As 24 horas que a Constituição da Espanha, jurada por D. João VI, vigorou no Brasil

Um dos episódios mais emblemáticos ocorridos durante o processo de independência do Brasil foi o juramento do rei D. João VI à Constituição espanhola de 1812. O fato inusitado – juramento de um monarca à Constituição de outro país – foi resultado da Revolução Liberal do Porto, deflagrada em agosto de 1820, que tinha, entre outras exigências, o retorno de D. João VI para Lisboa e a elaboração de uma Constituição (a primeira da história de Portugal) que decretasse o fim do absolutismo e o estabelecimento de uma monarquia constitucional. Para pressionar o rei D. João VI a aceitar as demandas, as Cortes Constitucionais portuguesas, encarregadas de escrever a nova Carta, exigiram que o monarca português jurasse obediência à Constituição de 1812 da Espanha, que tinha os mesmos princípios liberais – incluindo limites aos poderes do rei – a serem incluídos na nova Carta portuguesa. Na tarde do dia 21 de abril de 1821, um sábado de aleluia, sob intensa pressão de uma multidão que lotava a Praça do Comércio, no Rio de Janeiro, D. João VI jurou obediência à Constituição de Cádiz, como era conhecida a Carta espanhola aprovada em 1812. Mas o que na prática seria a primeira Constituição em vigor no Brasil, e em Portugal até então, não durou nem 24 horas. Na madrugada de domingo, soldados portugueses invadiram a praça e abriram fogo contra a multidão. Os distúrbios, aparentemente planejados pela família real, foram usados por D. João VI para revogar no domingo, 22 de abril, a vigência da Constituição de Cádiz. Poucos dias depois, pressionado, o monarca voltou para Portugal, deixando D. Pedro no Brasil como príncipe regente — o que abriria caminho, no ano seguinte, para a declaração de independência.
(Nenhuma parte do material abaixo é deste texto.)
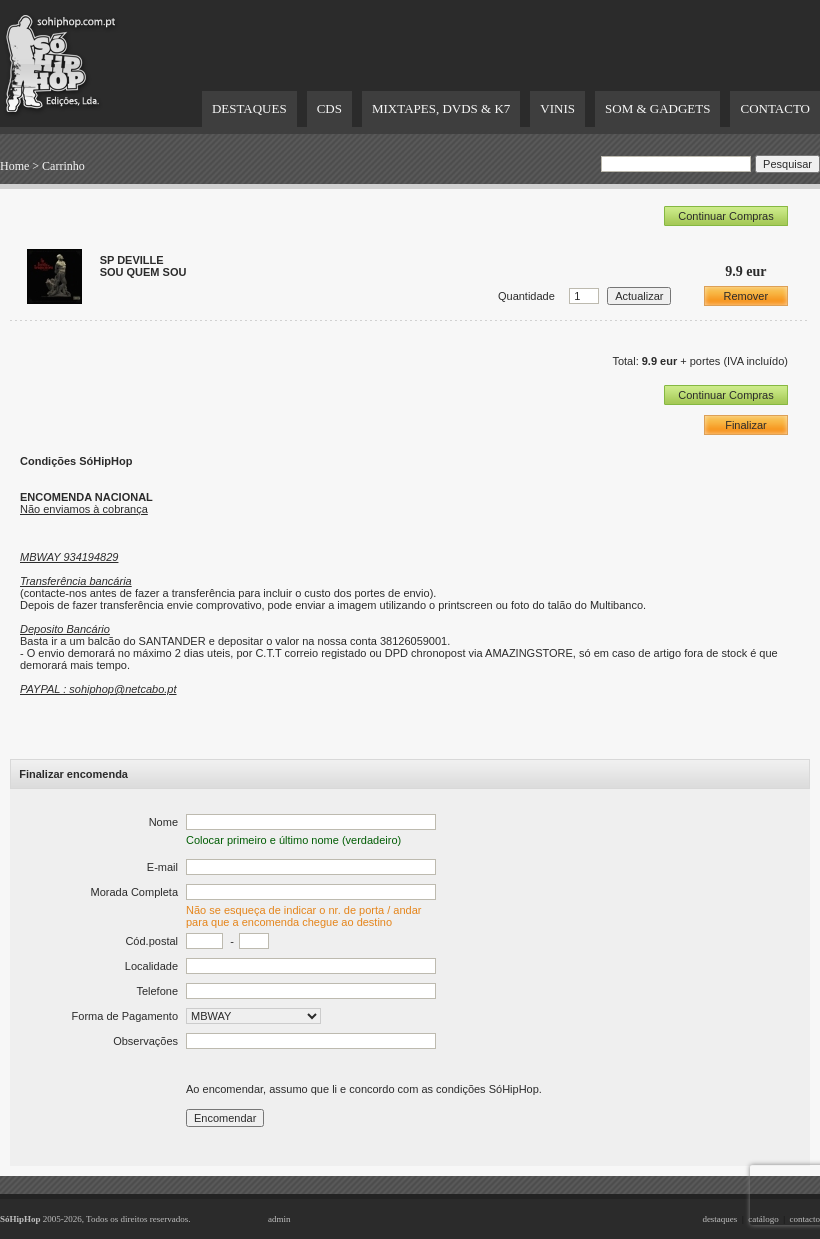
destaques (719, 1219)
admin (279, 1219)
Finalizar (746, 425)
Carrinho (63, 166)
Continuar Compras (725, 216)
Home (14, 166)
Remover (746, 296)
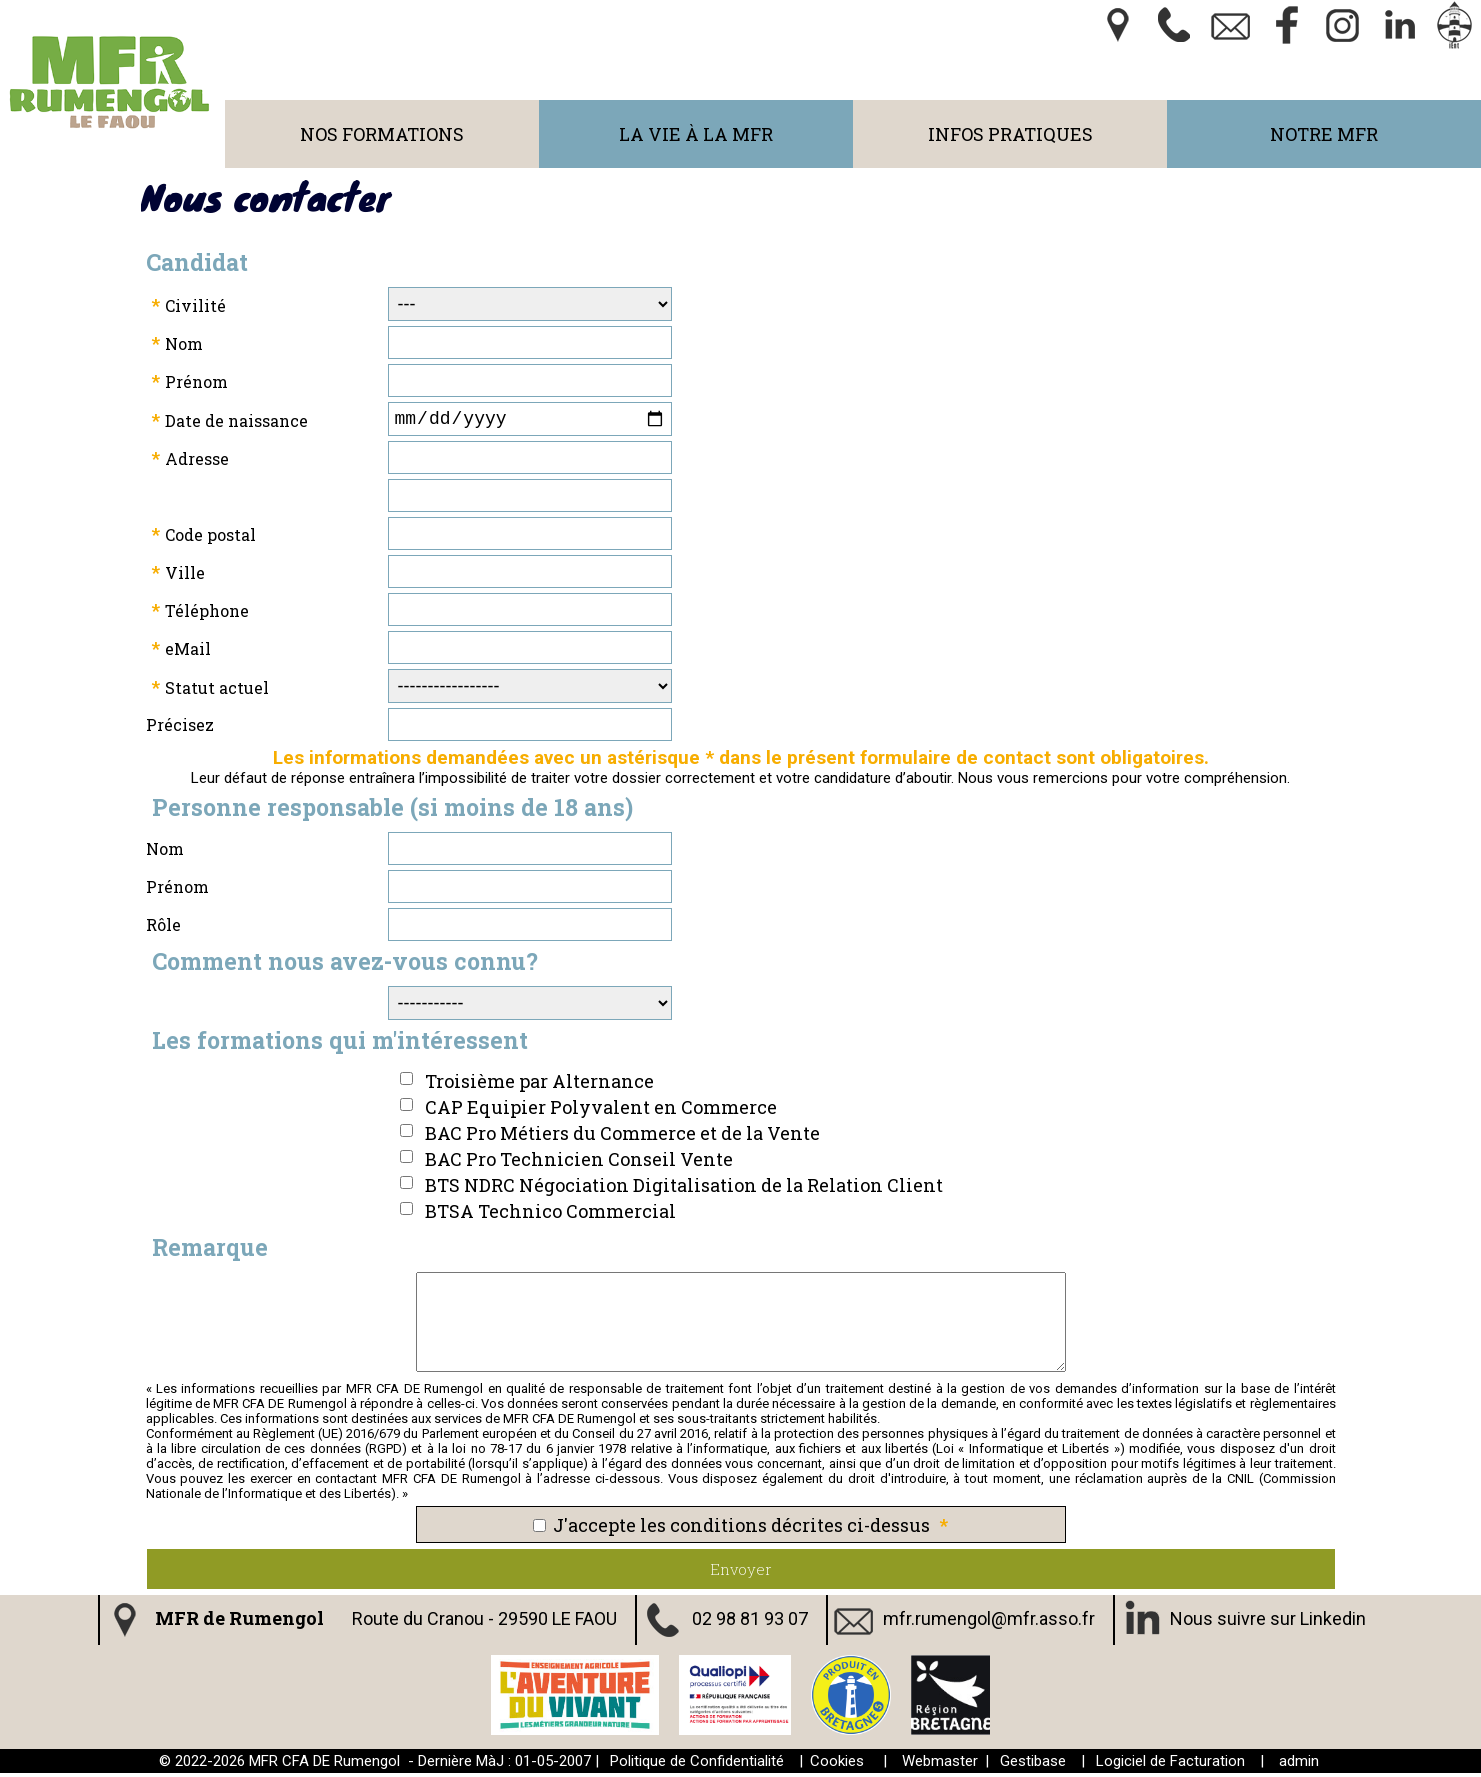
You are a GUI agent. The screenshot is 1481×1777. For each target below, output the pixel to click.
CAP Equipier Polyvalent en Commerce (601, 1111)
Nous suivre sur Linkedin (1268, 1622)
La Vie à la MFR (696, 134)
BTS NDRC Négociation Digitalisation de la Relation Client (684, 1189)
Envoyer (741, 1573)
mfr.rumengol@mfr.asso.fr (989, 1622)
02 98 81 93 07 (750, 1622)
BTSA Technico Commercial (550, 1215)
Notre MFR (1324, 134)
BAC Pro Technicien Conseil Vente (579, 1163)
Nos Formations (382, 134)
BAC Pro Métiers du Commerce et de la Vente (622, 1137)
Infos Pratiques (1010, 134)
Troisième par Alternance (539, 1085)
Depois de redigida, a Constituição portuguesa de inspiração liberal foi jurada por D. João VI no dia 23 de setembro de 1822 (duas semanas após o Grito do Ipiranga), mas durou poucos meses – no começo do ano seguinte ele a revogou, voltando a ser um monarca com poderes absolutos. Ironicamente, a Carta portuguesa repetiu o roteiro da Constituição de Cádiz, que teve apenas dois anos de vigência. Em 1814, o rei espanhol Fernando VII foi reentronizado, revogando-a em seguida.